4 suggestions for conversations
How does one go about this? Several ideas:
- Focus on the plan—Remember the plans that you worked diligently to develop in close collaboration with your clients when the market was gliding ever upward? The plans that formalized the rational approach you suggested based on their time horizon, comfort with risk, etc.? That’s a great tool to support your outreach, especially if it can help you show that they are still on track to meet their objectives over the long term. Help them focus on the thinking they understood and signed off on before things went haywire and panic rose to the fore.
- Help them be heard—Much of the value of financial advice comes from just “being there,” listening and acting as a sounding board, and keeping clients from taking rash action. (I want to sell at the bottom of the market and put everything in cash!)
- Remind them that they’re part of the herd—Research has shown that investor attitudes to gain or loss can vary greatly depending on how that gain or loss compares to the market in general or that of another individual. Admittedly, a 25% loss of assets is tough no matter how it is communicated, but understanding that every investor felt that to some degree, will take the edge off of it. All investors—not just your clients—are feeling the pain.
- They haven’t lost until they sell—Those losses are only conceptual unless the client locks them in by selling at the bottom of the market. Sure, nobody knows where the bottom is, just like no one knew where the top was; time to break out the “10 best days in the market” and other sales idea to help them understand the risks associated with staying the course or selling after the market’s worst series of days.
The point is communication is better than not communicating. As speaker and financial advisor coach Richard Weylman says, “In the absence of communication, people always assume the worst.”
Don’t let them assume the worst about you and your relationship with them and their money.
Grow your AUM
As a final thought, consider Prince’s final suggestion for communication: use it as the foundation of a strategy to actually grow your assets under management.
How do you go about this?
Prince suggested that in your outreach you ask about client assets that are managed by an advisor or advisors other than you. (If I recall, Prince had compelling research that said most clients do have assets spread among two or more advisors.)
Have they heard from their other advisor?
Yes? What did she or he say?
No? How do they feel about that?

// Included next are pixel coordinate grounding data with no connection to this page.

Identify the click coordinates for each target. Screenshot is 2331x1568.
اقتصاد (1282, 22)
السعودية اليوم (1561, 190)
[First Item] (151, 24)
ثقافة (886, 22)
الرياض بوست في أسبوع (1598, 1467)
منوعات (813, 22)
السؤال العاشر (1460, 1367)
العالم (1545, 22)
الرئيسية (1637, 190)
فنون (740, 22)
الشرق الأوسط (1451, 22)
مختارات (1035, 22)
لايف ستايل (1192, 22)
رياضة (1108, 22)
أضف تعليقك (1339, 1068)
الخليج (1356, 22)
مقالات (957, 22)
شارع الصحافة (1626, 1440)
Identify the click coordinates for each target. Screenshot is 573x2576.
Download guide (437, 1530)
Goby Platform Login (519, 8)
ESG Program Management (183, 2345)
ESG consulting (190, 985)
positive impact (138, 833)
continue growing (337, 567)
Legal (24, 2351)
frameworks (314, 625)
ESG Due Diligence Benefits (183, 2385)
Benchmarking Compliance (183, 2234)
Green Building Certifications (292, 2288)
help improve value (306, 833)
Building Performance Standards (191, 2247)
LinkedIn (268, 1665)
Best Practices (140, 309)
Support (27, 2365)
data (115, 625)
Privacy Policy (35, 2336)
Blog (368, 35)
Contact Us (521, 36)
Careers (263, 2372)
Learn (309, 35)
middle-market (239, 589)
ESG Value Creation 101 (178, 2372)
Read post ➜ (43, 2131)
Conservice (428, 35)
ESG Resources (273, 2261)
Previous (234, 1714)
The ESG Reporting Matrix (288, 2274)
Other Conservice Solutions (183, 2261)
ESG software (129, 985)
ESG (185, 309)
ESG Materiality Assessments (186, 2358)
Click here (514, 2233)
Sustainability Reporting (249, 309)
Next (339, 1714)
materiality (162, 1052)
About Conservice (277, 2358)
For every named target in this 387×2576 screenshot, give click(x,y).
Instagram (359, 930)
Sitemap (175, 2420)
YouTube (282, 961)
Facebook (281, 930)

Depending on their response, you may have the perfect opening to use that lack of communication to segue into a conversation about consolidating those assets with someone they trust and is there for them in good times or bad.
If not, simply take note and be sure to ask again when you reach out in your next touch during the Downturn of 2020.
Andy McMorrow is a financial services marketer with more than 20 years helping asset managers, institutional firms, and advisors engage clients and prospects to prepare for their financial futures.